• EXERCISE MATERIALS:
•••

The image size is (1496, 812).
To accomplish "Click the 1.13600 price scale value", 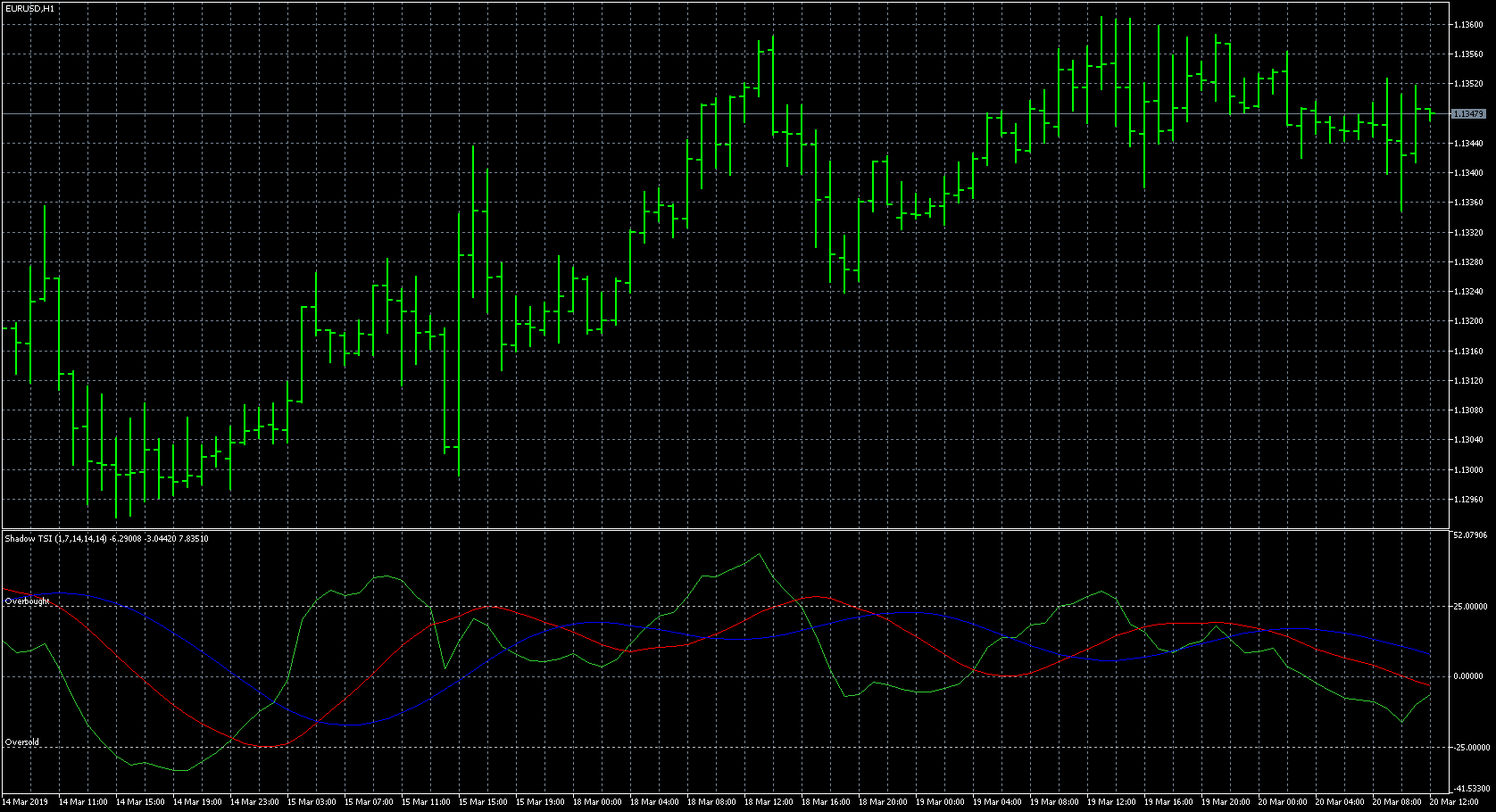I will 1468,25.
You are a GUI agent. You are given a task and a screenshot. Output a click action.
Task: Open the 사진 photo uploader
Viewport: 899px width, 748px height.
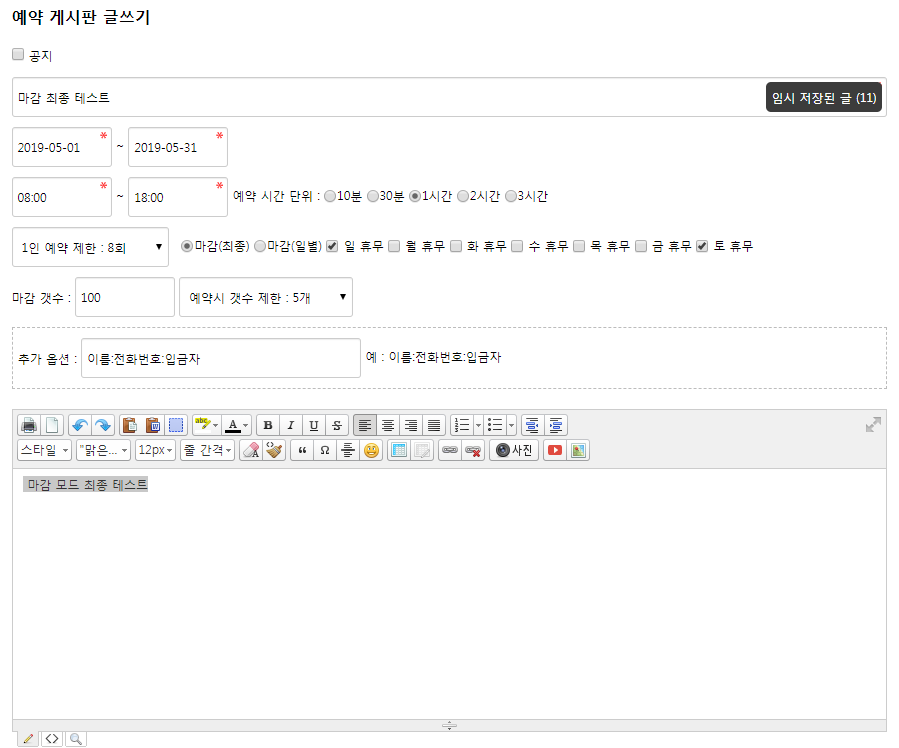click(x=515, y=450)
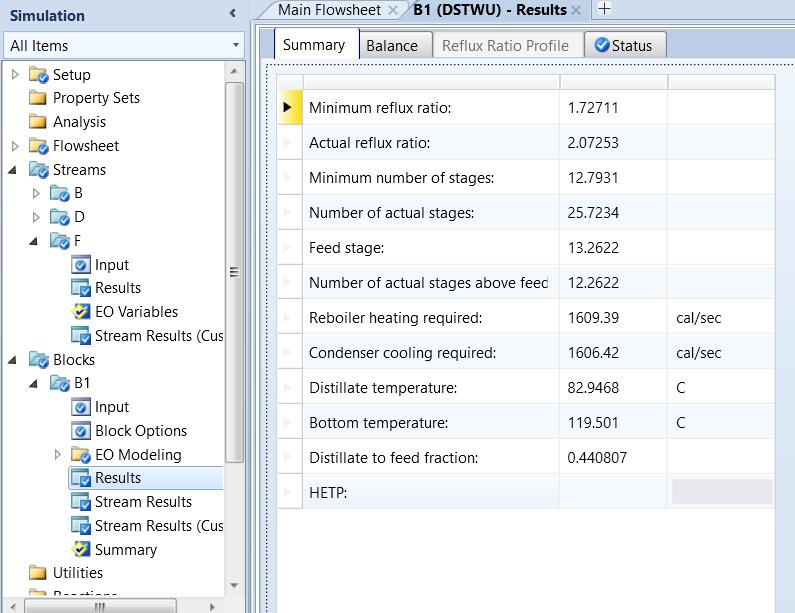Open the All Items dropdown

236,46
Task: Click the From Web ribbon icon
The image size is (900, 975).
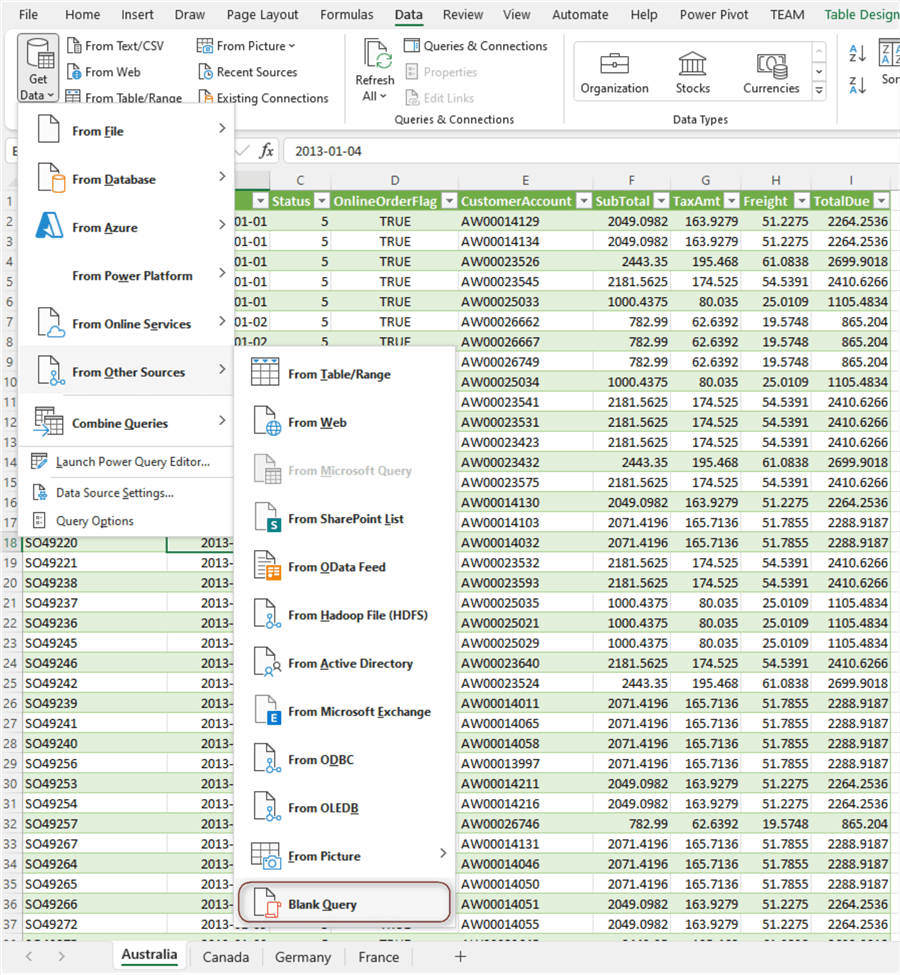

•••

• WHAT NEEDS TO BE DONE: Print the lines from the one that contains "Task: Open the 사진 photo uploader" through the last line of the data, exactly and in full, and no other lines. Pictures are not part of the copy.

• RESPONSE AREA:
Task: Open the 사진 photo uploader
Viewport: 899px width, 748px height.
click(x=515, y=450)
Open the All Items dropdown

236,46
Task: Click the From Web ribbon icon
The image size is (900, 975).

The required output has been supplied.